La parole poétique s’attache aux gestes infimes. Elle évoque les sensations physiques, les contacts effleurés, les souvenirs incarnés. Le poème prend souvent la forme d’un monologue adressé. Il reconnaît les rendez-vous manqués, sans se figer dans la douleur. La justesse prime sur l’excès.
Le recueil rassemble cinquante-trois poèmes, conçus comme autant de variations autour d’un même chant d’amour. Ils sont proposés en trois langues. La traduction en arabe est assurée par Rahil Bali, celle en anglais par Susanna Lang. Les textes circulent ainsi d’une langue à l’autre. Ils se déplacent sans se figer. Chaque version ouvre une résonance nouvelle, comme une adresse renouvelée à une présence absente, mais constamment convoquée.
Une poésie amoureuse lucide, entre intimité et mémoire collective
En filigrane, une autre perte affleure. Plus vaste, plus collective. La mémoire de la Palestine traverse le recueil de manière discrète, mais persistante. Elle introduit une tension au croisement de la mémoire individuelle et collective, entre l’amour individuel et l’arrachement à un lieu. Cette présence souterraine donne au texte une densité particulière. L’expérience personnelle dialogue alors avec une histoire marquée par l’exil et la dépossession.

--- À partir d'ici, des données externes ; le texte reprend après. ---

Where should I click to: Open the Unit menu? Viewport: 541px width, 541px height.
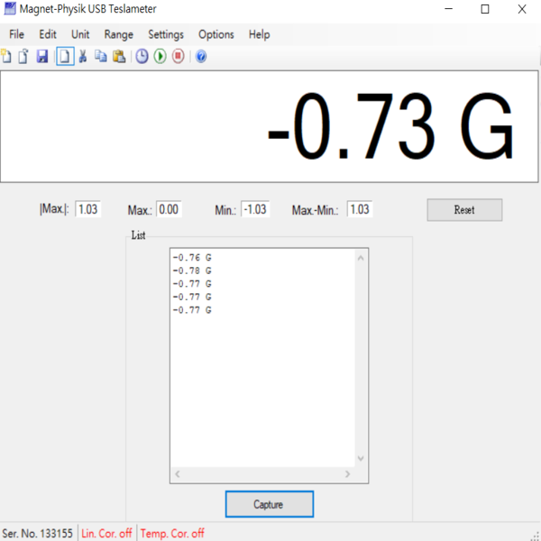(80, 34)
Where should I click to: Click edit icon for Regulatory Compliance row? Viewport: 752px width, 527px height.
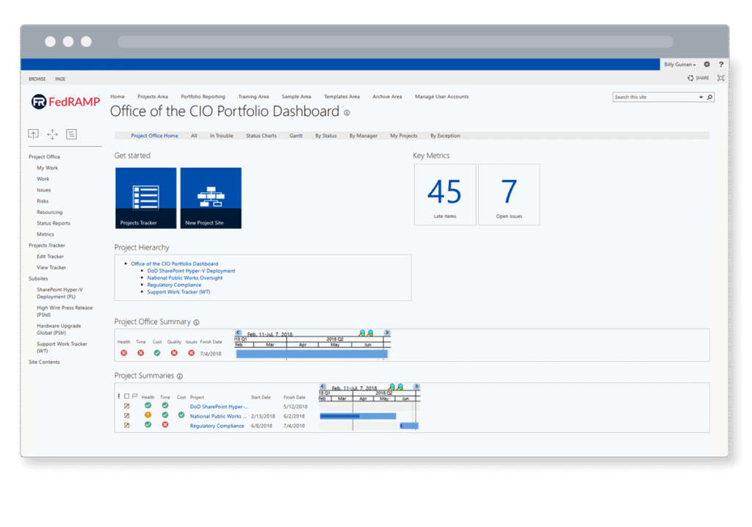click(126, 425)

Une écriture de la concision
L’écriture de Souad Labbize se distingue par une recherche constante de sobriété. Elle refuse l’ornementation excessive et les constructions complexes. Elle revendique une poésie resserrée, attentive à l’économie des mots. Chaque poème vise la précision plutôt que l’abondance. L’image prime sur la démonstration.
Comme elle le formule elle-même, son travail cherche la concision et la clarté. Dire avec peu. Faire surgir une idée ou une émotion avec un minimum de mots. Cette exigence rend le texte immédiatement perceptible, aussi bien pour le lecteur que pour l’auditeur.
Ses affinités poétiques s’inscrivent du côté des écritures modernes, accessibles sans être appauvries. Elle puise notamment dans l’univers des chansons de Fayrouz et dans les textes mis en musique par Ziad Rahbani. Ces œuvres, ancrées dans le quotidien, incarnent une poésie de l’image, non élitiste, capable de conjuguer exigence esthétique et proximité avec la vie ordinaire.
Ce recueil s’inscrit enfin dans un parcours plus large, où l’écriture dialogue étroitement avec la traduction. Souad Labbize, autrice de langue française, traduit depuis plusieurs années de l’arabe vers le français. Elle contribue ainsi à la circulation de voix majeures de la littérature arabe contemporaine. Ce travail de passeuse prolonge la même exigence : faire entendre des voix, préserver leur singularité et créer des ponts durables entre les langues.
Déboutonner la soie de ton silence apparaît ainsi comme une expérience à la fois poétique, sensorielle et musicale. Un texte qui s’écoute autant qu’il se lit. Un recueil où la musicalité prolonge le sens, et où l’amour, loin des clichés, se donne comme une traversée consciente, incarnée et profondément vivante.